Putin a Milano: sudditanza e proteste

La notizia della visita del Presidente della Federazione Russa Vladimir Putin a Milano per il vertice euro-asiatico ASEM del 16 e 17 ottobre 2014 sta creando imbarazzi ed indignazione.

Il presidente russo, confermano fonti della presidenza italiana del Consiglio Ue, ha deciso di sostituire in questo vertice il premier Dmitrij Medvedev. Grande sorpresa per la mossa politica fra le istituzioni dell'Unione europea che vedono imbarazzati molti governi che potrebbero arrivare a disertare il vertice. Ancora echeggiano le minacce non troppo velate verso chiunque osi ostacolare l'ascesa dell'imperialismo russo di Putin.

La comunità ucraina in Italia aveva manifestato la scorsa settimana a Roma per la pace e contro l'invasione di Putin, una manifestazione per l'Ucraina unita e contro i combattimenti in corso nell'est del paese e il ruolo della Russia nel conflitto.

Il presidente russo Putin, forte con l'Europa di avere il coltello dalla parte del manico potendo chudere quando vuole i rifornimenti di gas, ha calpestato il diritto internazionale.
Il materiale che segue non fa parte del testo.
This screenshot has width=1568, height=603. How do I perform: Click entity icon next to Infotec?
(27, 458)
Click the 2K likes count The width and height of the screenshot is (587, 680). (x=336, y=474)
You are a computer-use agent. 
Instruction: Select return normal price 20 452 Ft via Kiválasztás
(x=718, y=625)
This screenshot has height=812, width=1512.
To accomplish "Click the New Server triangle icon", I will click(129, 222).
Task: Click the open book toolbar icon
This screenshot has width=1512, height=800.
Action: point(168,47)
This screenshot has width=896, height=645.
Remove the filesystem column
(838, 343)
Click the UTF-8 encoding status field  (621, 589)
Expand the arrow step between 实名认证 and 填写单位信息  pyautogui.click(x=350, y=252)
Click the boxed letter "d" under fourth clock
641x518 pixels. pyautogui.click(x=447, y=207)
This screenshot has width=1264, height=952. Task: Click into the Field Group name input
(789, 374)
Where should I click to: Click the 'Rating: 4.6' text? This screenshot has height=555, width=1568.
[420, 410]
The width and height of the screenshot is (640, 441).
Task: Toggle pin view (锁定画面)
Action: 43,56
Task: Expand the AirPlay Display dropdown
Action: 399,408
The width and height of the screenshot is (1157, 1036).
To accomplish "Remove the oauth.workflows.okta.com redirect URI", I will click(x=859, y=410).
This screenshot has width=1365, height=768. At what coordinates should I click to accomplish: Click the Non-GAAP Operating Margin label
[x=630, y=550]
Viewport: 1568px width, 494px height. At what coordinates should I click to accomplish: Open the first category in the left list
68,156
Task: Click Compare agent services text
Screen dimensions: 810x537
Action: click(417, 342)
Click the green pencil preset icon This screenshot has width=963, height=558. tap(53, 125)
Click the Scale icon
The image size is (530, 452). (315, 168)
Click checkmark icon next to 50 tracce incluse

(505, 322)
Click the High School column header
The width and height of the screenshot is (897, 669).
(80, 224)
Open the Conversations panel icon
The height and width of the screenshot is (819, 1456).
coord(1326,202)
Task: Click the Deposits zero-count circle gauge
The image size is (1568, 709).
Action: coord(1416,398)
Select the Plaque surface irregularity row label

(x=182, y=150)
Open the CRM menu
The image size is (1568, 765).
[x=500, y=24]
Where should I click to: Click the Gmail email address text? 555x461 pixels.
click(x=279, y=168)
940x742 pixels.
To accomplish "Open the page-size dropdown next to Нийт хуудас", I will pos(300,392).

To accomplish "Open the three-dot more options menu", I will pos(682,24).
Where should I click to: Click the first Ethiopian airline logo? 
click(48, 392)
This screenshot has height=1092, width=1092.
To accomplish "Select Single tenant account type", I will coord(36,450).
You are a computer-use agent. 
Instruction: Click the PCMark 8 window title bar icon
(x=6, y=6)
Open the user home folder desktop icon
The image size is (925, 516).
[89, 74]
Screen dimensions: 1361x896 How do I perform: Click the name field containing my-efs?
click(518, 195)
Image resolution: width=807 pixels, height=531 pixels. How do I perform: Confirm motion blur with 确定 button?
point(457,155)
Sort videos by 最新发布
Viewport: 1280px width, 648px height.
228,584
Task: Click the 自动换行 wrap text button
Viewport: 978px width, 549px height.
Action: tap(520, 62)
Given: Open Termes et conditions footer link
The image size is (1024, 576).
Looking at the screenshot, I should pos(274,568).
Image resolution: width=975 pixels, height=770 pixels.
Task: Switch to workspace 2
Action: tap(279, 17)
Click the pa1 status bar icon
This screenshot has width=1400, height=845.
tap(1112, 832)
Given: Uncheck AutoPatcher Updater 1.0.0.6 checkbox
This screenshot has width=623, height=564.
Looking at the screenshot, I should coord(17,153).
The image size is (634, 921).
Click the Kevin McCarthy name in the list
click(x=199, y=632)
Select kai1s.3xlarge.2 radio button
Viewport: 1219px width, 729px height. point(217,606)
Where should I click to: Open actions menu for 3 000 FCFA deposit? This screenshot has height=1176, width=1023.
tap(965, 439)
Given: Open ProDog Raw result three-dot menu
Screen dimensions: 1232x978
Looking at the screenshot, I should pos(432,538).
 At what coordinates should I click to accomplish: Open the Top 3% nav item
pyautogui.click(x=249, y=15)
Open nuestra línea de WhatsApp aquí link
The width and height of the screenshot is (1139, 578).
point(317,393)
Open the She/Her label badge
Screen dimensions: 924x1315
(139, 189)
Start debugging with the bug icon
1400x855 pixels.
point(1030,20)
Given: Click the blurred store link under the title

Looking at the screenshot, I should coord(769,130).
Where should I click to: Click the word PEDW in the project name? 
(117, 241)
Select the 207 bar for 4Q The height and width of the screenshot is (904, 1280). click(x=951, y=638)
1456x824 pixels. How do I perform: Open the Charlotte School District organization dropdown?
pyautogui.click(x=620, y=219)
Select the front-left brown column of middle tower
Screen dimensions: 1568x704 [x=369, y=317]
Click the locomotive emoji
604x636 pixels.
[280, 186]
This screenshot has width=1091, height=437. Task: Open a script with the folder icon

Molti lo hanno paragonato a Hitler e per la prima volta anche a Mosca nei giorni scorsi quasi 50.000 russi sono scesi in piazza con le bandiere ucraine contro quello che sta diventando sempre più un regime dittatoriale in Russia dove anche internet è diventato il regno della censura e dell'oscurantismo.

La visita a sorpresa di Putin a Milano è quanto mai fuori luogo e ha fatto alzare cori di proteste non solo nella numerosa comunità ucraina milanese ma anche in coloro che non tollerano la politica aggressiva e liberticida del Presidente della Federazione Russa Vladimir Putin che viola esplicitamente la sovranità di altri Paesi: ricordiamo la Moldova, la Lettonia, la Georgia, e - ultimamente l’Ucraina aggredita inizialmente con l’annessione della Crimea e  con le continue provocazioni nell’Est del Paese accompagnate da provvedimenti del governo di Putin che soffocano le libertà democratiche in Russia a favore della propaganda di stato.

L'Italia al momento rimane sopita a guardare, suddita di chi da un giorno all'altro può decidere di chiudere i rubinetti del gas, magari in pieno inverno.